CONSIGNE> Renvoie à l'identique tout le passage du texte sur Le lambeau qui va de « Avant chacune de » jusqu'à « n’agit absolument pas. ».

TEXTE DU DOCUMENT>
>>>>>
Philippe Lançon, le lambeau, Gallimard, 2018

Avant chacune de ses descentes au bloc, Philippe Lançon relit la fameuse scène de la grand-mère dans Le côté de Guermantes, qu’il juge comme « le point de basculement de la Recherche »3 ce moment où le Narrateur quitte l’enfance pour devenir un adulte. Soulignant le caractère morbide et a priori déprimant de cet extrait, un de ses chirurgiens lui dit « Vous n’avez rien de mieux à lire ? ». Et Lançon lui répond que « non, [il n’a] rien de mieux à lire ». Ce que le chirurgien ne comprend pas à ce moment précis, c’est le pouvoir de consolation de l’art et de la littérature, et ce quelle que soit sa nature — joyeuse, triste, pessimiste, etc. Cette consolation n’est d’ailleurs pas obligatoire, ni même systématique : parfois, le mantra n’agit absolument pas.
<<<<<
DONNÉES AFFICHÉES>
>>>>>
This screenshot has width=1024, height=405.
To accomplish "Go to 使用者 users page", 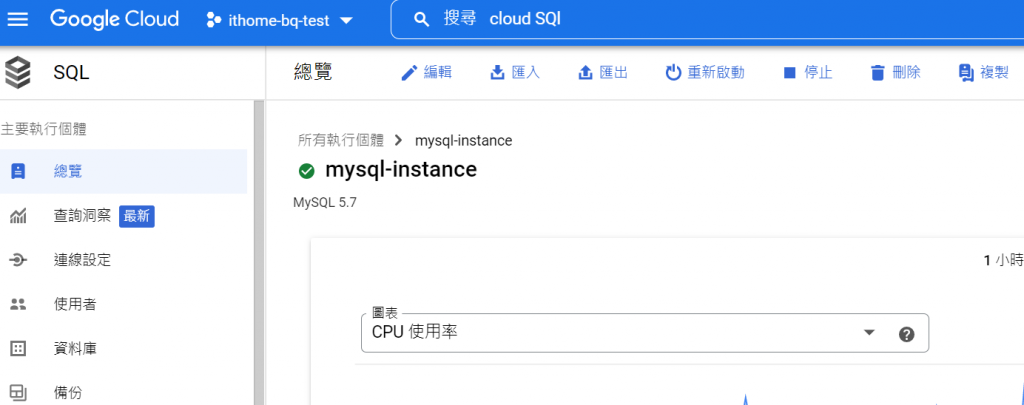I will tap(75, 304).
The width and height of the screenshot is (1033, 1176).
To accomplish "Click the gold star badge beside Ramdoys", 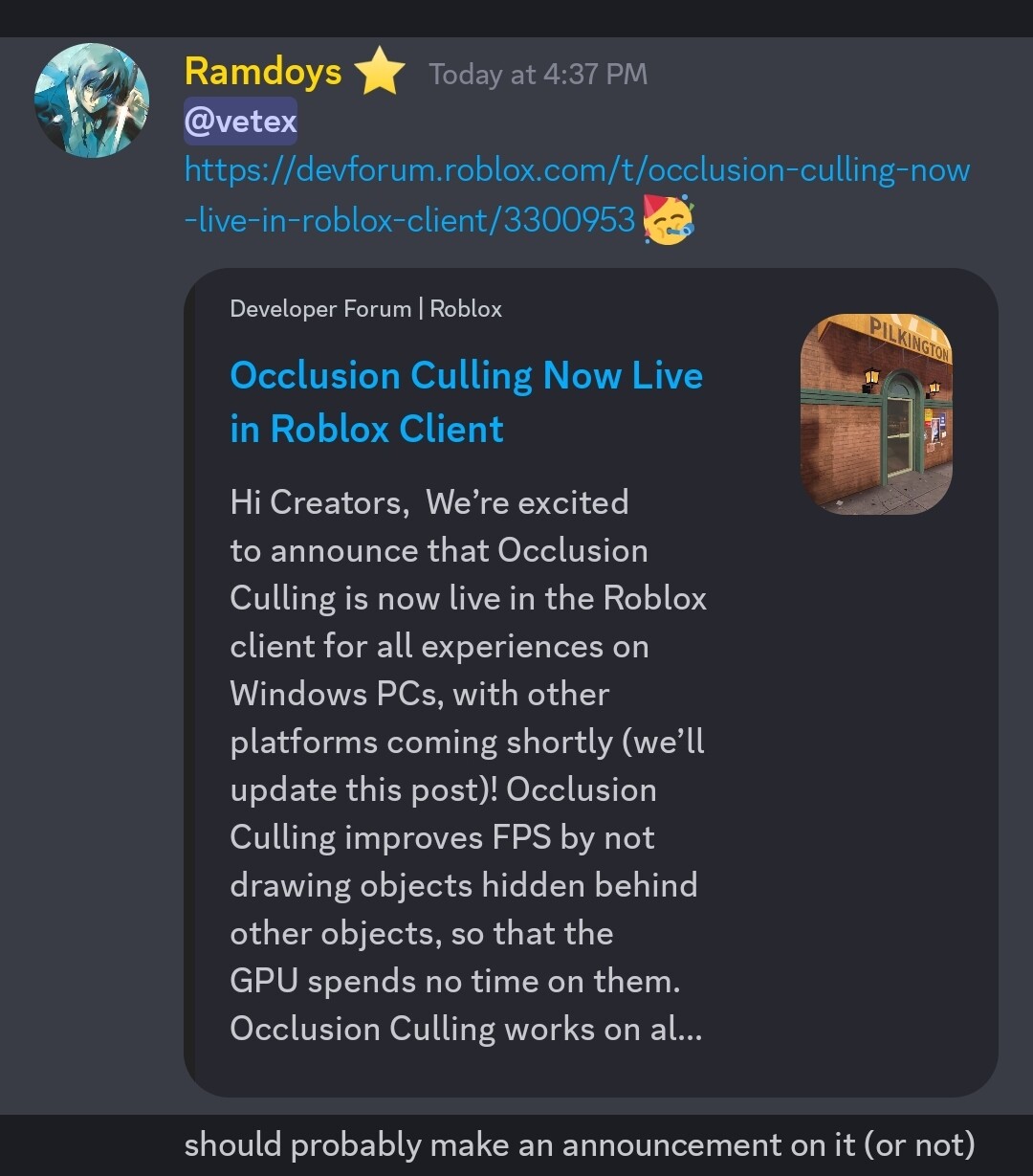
<<<<<
CORRIGÉ>
Avant chacune de ses descentes au bloc, Philippe Lançon relit la fameuse scène de la grand-mère dans Le côté de Guermantes, qu’il juge comme « le point de basculement de la Recherche »3 ce moment où le Narrateur quitte l’enfance pour devenir un adulte. Soulignant le caractère morbide et a priori déprimant de cet extrait, un de ses chirurgiens lui dit « Vous n’avez rien de mieux à lire ? ». Et Lançon lui répond que « non, [il n’a] rien de mieux à lire ». Ce que le chirurgien ne comprend pas à ce moment précis, c’est le pouvoir de consolation de l’art et de la littérature, et ce quelle que soit sa nature — joyeuse, triste, pessimiste, etc. Cette consolation n’est d’ailleurs pas obligatoire, ni même systématique : parfois, le mantra n’agit absolument pas.